First the water bath was set up, and three centimeters (3cm3) of milk was poured into a test tube five to seven (5-7) drops of bromothymol blue were added and the mixture was shaken gently. The test tube was then placed into the water bath which allowed for equilibrium, this was done for various temperatures; that is, 5°C, 10°C , 20°C , 35°C , 40°C , 55°C, 70°C the temperatures that were below room temperate were place in to a refrigerator and temperatures over the room temperature the bath was placed over a heating source that is; a Bunsen burner while the temperature was maintained via various methods and the test tube was left for five minutes the test tube was removed from the bath and one centimeter (1cm3) of lipase was added to the mixture immediately using a syringe. The test tube was then placed into the water bath for five minutes once more. Finally the test tube was removed and shaken gently and via qualitative analysis the results were recorded. This process was done three times for accuracy.

RESULTS:

GRAPH 0.9: SHOWING THE EFFECT OF TEMPERATURE ON ENZYME LIPASE

TABLE 9.0: COLOUR CHANGE IN MIXTURE AFTER ADDING BROMOTHYMOL BLUE TO VARIOUS MIXTURES AT DIFFERENT TEMPERATURES TEMPREATURE (°C)TEST 1TEST 2TEST 3

5°CNo colour change (blue)No colour change (blue)No colour change (blue) 10°C No colour change (blue)No colour change (blue)No colour change (blue) 20°C No colour change (blue)No colour change (blue)No colour change (blue) 35°C Colour change (blue to yellow)Colour change (blue to yellow)Colour change (blue to yellow) 40°C Colour change (blue to yellow)Colour change (blue to yellow)Colour change (blue to yellow) 55°CNo colour change (blue)No colour change (blue)No colour change (blue) 70°CNo colour change (blue)No colour change (blue)No colour change (blue)

DISCUSSION:
Chemical reactions speed up as temperature is increased, so, in general, catalysis will increase at higher temperatures. However, each enzyme has a temperature optimum, and beyond this point the enzyme’s functional shape is lost. Boiling temperatures will denature most enzymes. Lipase is an enzyme that the body uses to break down fats in food so they can be absorbed in the intestines. Lipase is primarily produced in the pancreas but is also in the mouth and stomach. Bromothymol blue acts as a weak acid in solution. It can thus be in protonated or deprotonated form, appearing yellow and blue respectively. It is bluish green in neutral solution.

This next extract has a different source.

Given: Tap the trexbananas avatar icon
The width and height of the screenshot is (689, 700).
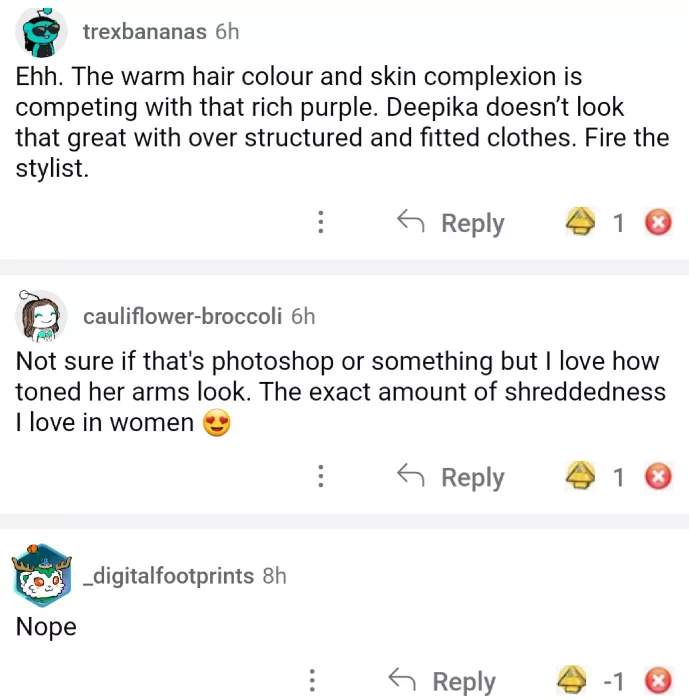Looking at the screenshot, I should point(42,33).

Bromothymol blue is mostly used in measuring substances that would have relatively low acidic or basic levels (near a neutral pH).

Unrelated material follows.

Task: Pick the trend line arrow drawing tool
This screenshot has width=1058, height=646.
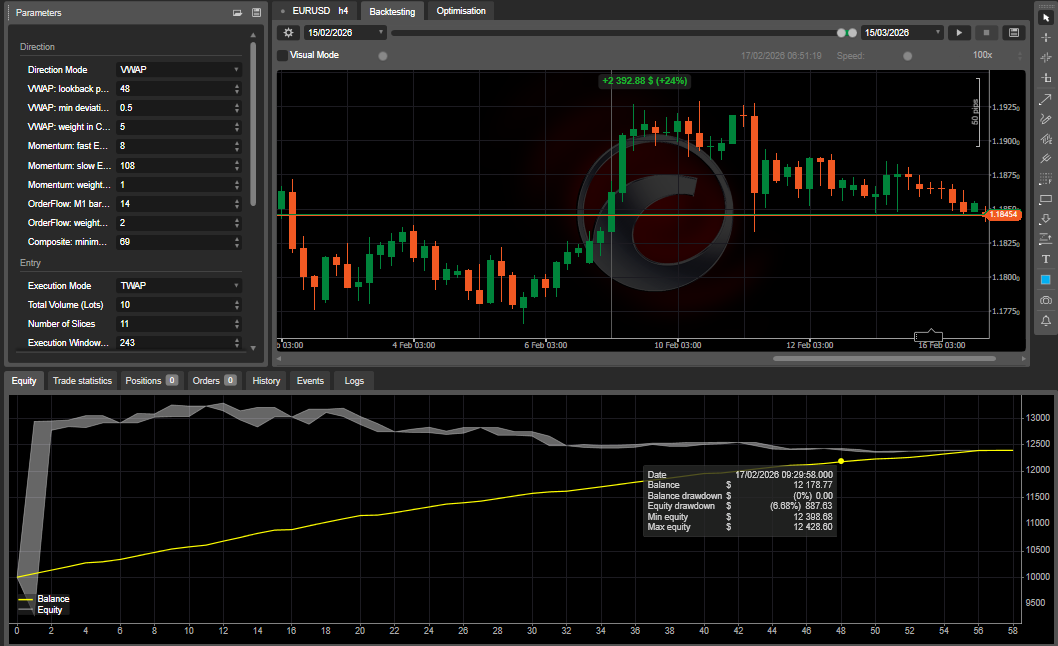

In the results the optimum temperature of lipase can be assumed between 35 and 40 degrees Celsius this can be seen by the colour change in the bromothymol blue, from blue to yellow showing that the pH is now acidic or below 7. When the lipase breaks down the fats in milk into glycerol and fatty acids, the fatty acids allow for the bromothymol blue to change from blue to yellow. Thus the reaction shows that the lipase is active this colour change can be seen in 35°C and 40°C. However in the temperatures tested below and above the enzyme was inactive because no fats were broken down, despite the enzymes were inactive in temperatures above 40°C the enzymes were denatured or irreversibly damaged where as temperatures below 35°C were just dormant.

CONCLUSION:
The optimum temperature of the enzyme lipase is between the temperatures 35°C to 40°C.